Isar for Metamath?

Isabelle is a program that checks your math. You tell it, in a very technical computer language, how to prove that some line of mathematical reasoning is correct, and it verifies that you’ve told it right. It’s also a great help in searching for proofs to begin with, because it has powerful techniques to simplify and transform mathematical statements into simpler or just different versions that help you understand the statements.

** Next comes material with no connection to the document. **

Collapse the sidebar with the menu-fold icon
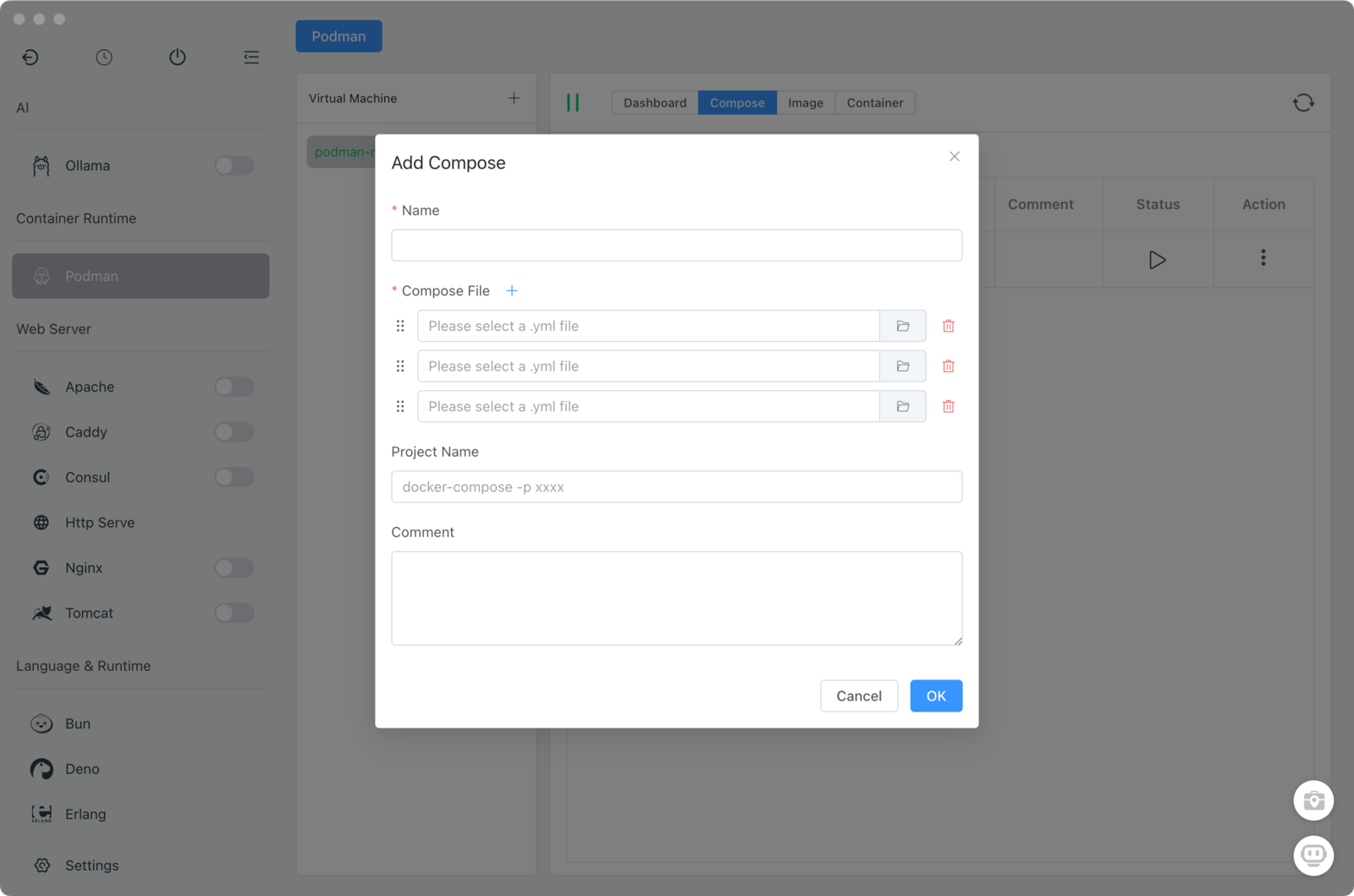[x=251, y=58]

Isar is a language built on top of Isabelle. Unlike most computer proof languages, It allows steps in a proof to be done without mentioning the theorem being used by name in certain circumstances, allows explicit naming and reference of statements, and allows backwards and forwards proof to be mixed together arbitrarily. (In these respects it’s similar to the difference between assembly language and higher-level programming languages.) You can state subgoals explicitly on your way to proving the main goal if you like (similar to subroutines). A key strength of Isar is its flexibility—you can state a given proof in many different ways, which means that you can usually find a way that’s fairly easy to read.

What’s more, the ideas behind Isar don’t have a whole lot to do with the underlying logical or even metalogical framework. In other words, Isar is to a large extent orthogonal to Isabelle. Isabelle/Isar uses unification and resolution in an intuitionistic metalogic as its principles, but they could be substantially different while keeping Isar useful.

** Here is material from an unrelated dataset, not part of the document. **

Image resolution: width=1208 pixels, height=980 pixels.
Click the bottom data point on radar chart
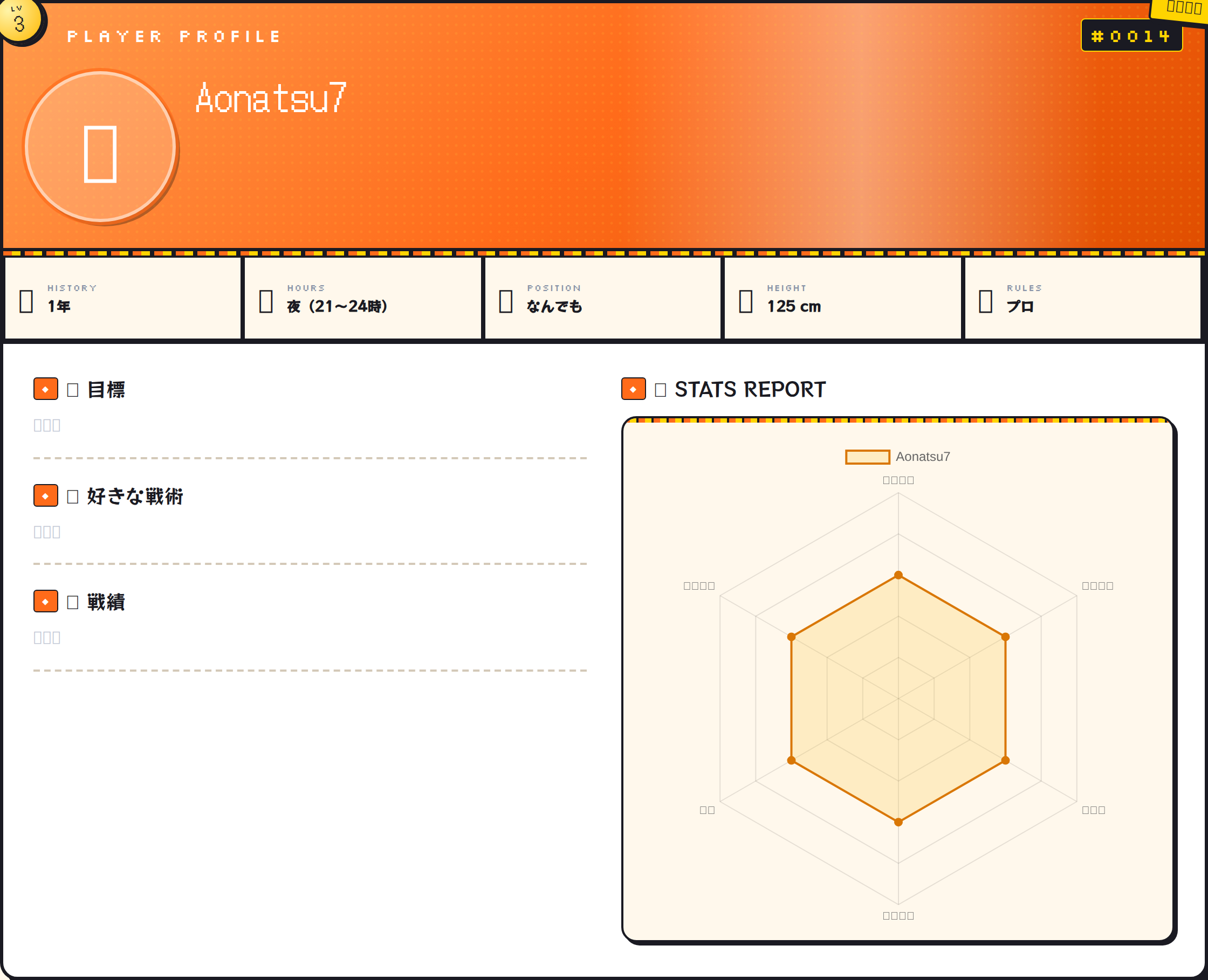[x=898, y=822]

Metamath is a system that’s quite similar to Isabelle at heart, but much, much, much simpler. It’s correspondingly less powerful (practically speaking, not formally) and harder to use. Its main advantage is that its proofs, while longer, are very explicit and thus possible to follow with a minimum of prior knowledge. (And, as far as I’m concerned, the simplicity is also quite nice in that I can easily use Metamath ideas to design my own math system and have a lot more confidence in the results than I would with a system of my own design or a system that imitated the design of a more complex system like Isabelle.)

After three long years, I’m finally getting back to this. As you might have guessed, I’ve been rethinking a lot of my approach. While I still sort of like the direction I was taking initially, I now know how to do a much better job of building the system to yield correct results elegantly: take some lessons from Isabelle and Metamath. I was aware of neither back then.

I think the direction I’m heading with my project is to try to replicate the high-level nature of Isar with the ability to drill down you get with Metamath. And I’m finding (although maybe I could learn…) that Metamath-style proofs are quite hard to read, even with the features I added to the proof display.

I’m really missing Isar-style abbreviation, unification-based or otherwise, and, of course, the ability to intermix informal descriptions of the proof with the formal version. I think slawekk was right when he told me that I need to get as close as possible to human-language proof presentation. I think this makes sense because human-language presentation has evolved to near-optimally communicate results (to other members of the math specialty the paper was published in, but the same language is used in math textbooks too, just with more detail).

The problem with these informal proofs is in their lack of detail. They skip over parts that the audience is expected to know already, thereby limiting the audience to those people who do, in fact, already know. Isar can even have the same problem, even though it’s completely explicit, because of the complexity of the language that can be invoked with a word (like “by (blast)+”). In fact, it’s inherent in the nature of any high level view of a proof that it skip over detail. It really is a dichotomy between presenting the forest as a whole or the individual trees.

But this problem can be addressed! Simply allow the reader to either hide or show the detail as desired. It’s really that simple. Isar already provides for this, and quite well, I think. On the other hand, Isar doesn’t let you get down to the smallest, most explicit level in the proofs. For one, you can leave rules and steps implicit (in well-defined ways) and there’s not currently a way to view Isar proofs that lets you fill in that detail. For another, if you’re already at Isar’s lowest level (unification and resolution) and still remain confused, you have no recourse. There’s no way to expand those basic steps into more detail, or a pretty graphical presentation, that really shows what is happening at the same level as, say, Metamath.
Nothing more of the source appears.